(Tasks to complete)
**a)** Could you reproduce word for word the part of the Learning to Scale interview that starts with "InfoQ interviewed Régis" and ends with "the whole company."?
**b)** Can you resume the Learning to Scale interview and keep writing from its last sentence?

(Reading text)
The book Learning to Scale by Régis Medina explores how to apply lean as an education system to scale companies and help people think about their work and learn together to create value. It provides an enterprise model built on how people learn and grow based on the idea that when people understand what they do and why they do it, they become better in what they do and the company moves faster.
InfoQ readers can download the starter kit for Learning to Scale.
InfoQ interviewed Régis Medina about the challenges companies face when they grow, lean as an education system, strategy for continuous learning, engaging teams in solving the right problems and how to get a deep understanding of problems, pull systems for developing software, fostering a spirit of engagement and improvement in teams, intensifying collaboration at the C-level, improving profit and loss performance through a focus on lead-time and quality, and propagating and aligning learning throughout the whole company.
InfoQ: Why did you write this book?
Régis Medina: I see entrepreneurs and managers who want to build great companies and great products, but they struggle as their company starts slowing down when it grows. People are less engaged, quality suffers and customers start to complain, until everybody becomes frustrated with all the daily problems.

(Stored data)
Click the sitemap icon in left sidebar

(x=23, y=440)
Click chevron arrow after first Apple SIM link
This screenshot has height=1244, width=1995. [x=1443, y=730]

(Answers for the exercise)
**a)**
InfoQ interviewed Régis Medina about the challenges companies face when they grow, lean as an education system, strategy for continuous learning, engaging teams in solving the right problems and how to get a deep understanding of problems, pull systems for developing software, fostering a spirit of engagement and improvement in teams, intensifying collaboration at the C-level, improving profit and loss performance through a focus on lead-time and quality, and propagating and aligning learning throughout the whole company.

**b)**
20 years ago I saw Agile as a way to overcome these issues, but the results have been disappointing at scale. I now think it is too narrow to really help at the company level. For the past 10 years I have been studying the practices of Toyota, and discovered a radical model which has transformed the auto industry and inspired giants such as Amazon, Pixar or Zara.
I have been working hard with startup and scale-up CEOs to adapt these practices to modern tech companies, and witnessed firsthand how it transformed them. The executives were spending much less time dealing with daily crises, and individual contributors were finding more pleasure in working and coming up with improvement ideas. As a result, profitability and growth were on the rise.
I have written this book to help others benefit from what we have learned.
InfoQ: For whom is this book intended?
Medina: It is primarily intended for CEOs and C-level executives of startups and scale-ups, in all areas of business: product management, software development, marketing, sales, operations, etc. The problems I address in this book appear when the company grows past 15-20 people, and become exponentially difficult after 50 people and above.
InfoQ: What challenges do companies face when they start to grow?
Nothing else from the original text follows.